Goal: Develop and deploy a dashboard that provides an overview, visualization, data tables, drill-down capabilities and data filters of all the relevant information on recent property sales in NYC together with the factors that correlate with the property value. This will act as a business intelligence (BI) solution that can assist in deriving quick actionable insights.

Objectives:

Primary data collection of all available data on property sales in NYC.
Secondary data collection of Consumer Price Index (CPI), federal interest rates, population estimates and unemployment rates in NYC.
Perform correlation study of primary data against secondary data.
Development of the dashboard which includes the integration of the primary data and secondary data.
Deployment of the developed dashboard.

Relevant Stakeholders

Recognizing the parties who have an interest or a stake in a business is important because it can help achieve the previously established goals and objectives. In the context of business projects, stakeholders can be classified as internal and external. Internal stakeholders, such as employees, owners, managers, and directors, have a direct impact on the organization’s goals and can take primary responsibility for project management. External stakeholders, such as customers and suppliers, have an indirect impact and are considered to have secondary responsibilities.

For this project, the stakeholders will be internal stakeholders and specifically, members of the upper management who are involved in strategic decision-making. Therefore, executives and directors are the key stakeholders. The decisions taken in this project will have a long-term impact due to the nature of the investment, as they involve a lot of uncertainty and high risk. These decisions include technology, capacity, and facilities decisions. As the organization needs to be more competitive in the real estate sector, it’s important to identify benchmarks. The directors, as the primary stakeholders, are responsible for making decisions based on the analysis provided and managing the schedule and budget of the project.

Data

Primary Data – NYC Property Sales

Complete property sales data in New York City are available as free public datasets on the NYC Department of Finance website. For the purposes of this project, we shall focus on all the property sales in 5 boroughs (Manhattan, Bronx, Brooklyn, Queens, Staten Island) that make up NYC. The snippet of the download section for 2021 is illustrated in Figure 1.

Figure 1: Snippet of Download Section for Property

To make this project as concise and relevant as possible, only data from the past 11-year timeframe shall be collected. This means data from the year 2011 to 2021. The file format that shall be downloaded is in .xlsx to ensure ease of processing with its tabular format. To facilitate the downloading of 11-year x 5 boroughs = 55 files and the merging of those files, a custom python script shall be developed to web scrape and merge the data. Key features from the files will be neighbourhood, zip code, land square feet, and sale price. The snippet of one of the downloaded property sales files is depicted in Figure 2.

Figure 2: Snippet of Downloaded Property Sales File

Secondary Data – Consumer Price Index

The Consumer Price Index (CPI) is a measure of the average change in prices over time for a basket of goods and services consumed by households.
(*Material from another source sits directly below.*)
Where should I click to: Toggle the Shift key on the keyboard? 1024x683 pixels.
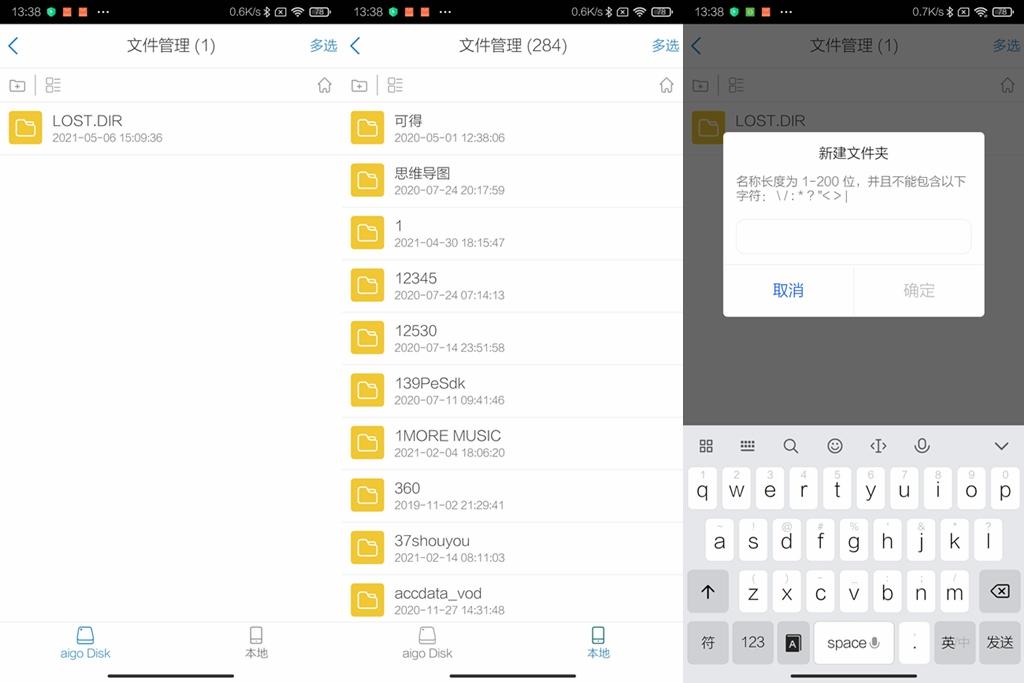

It is used to measure inflation and is calculated by comparing the cost of a fixed basket of goods and services at a specific time period to the cost of the same basket in a base period. The basket of goods and services is chosen to represent the spending patterns of the typical consumer. The CPI is used by governments, businesses, and individuals to make decisions about wages, prices, and other economic activities. It is often used as a measure of the cost of living for a specific area or country. CPI data is available by state as free public datasets on the U. S. Bureau of Labor Statistics website. The data shall be downloaded in .xlsx format and further processing using Python Pandas library shall take place to remove unnecessary columns and organize year and month in the same column. As mentioned earlier, only data from 2011 onwards shall be considered. The snippet of the downloaded CPI file is illustrated in Figure 3.

Figure 3: Snippet of NYC CPI Data (2011-2022)

Secondary Data – Federal Interest Rates

Federal interest rates refer to the interest rate set by the Federal Reserve, the central bank of the US, on the money it loans to commercial banks. The Federal Reserve sets a target range for the federal funds rate, which is the interest rate at which banks can borrow money overnight from each other through the Federal Reserve’s discount window. The target range is set by the Federal Open Market Committee (FOMC), which meets regularly to make decisions about monetary policy. The Federal Reserve uses changes in the federal funds rate as a tool to influence the economy. When the rate is low, it encourages borrowing and spending, which can boost economic growth. When the rate is high, it can slow down borrowing and spending, which can help curb inflation. Federal funds interest rates are available on a monthly basis from July-1994 till present on the Economic Research of the Federal Reserve Bank of St. Louis website. Data is downloaded in .csv format and some data processing will be done to only keep data from 2011 onwards by year and month. The snippet of the downloaded file is illustrated in Figure 4.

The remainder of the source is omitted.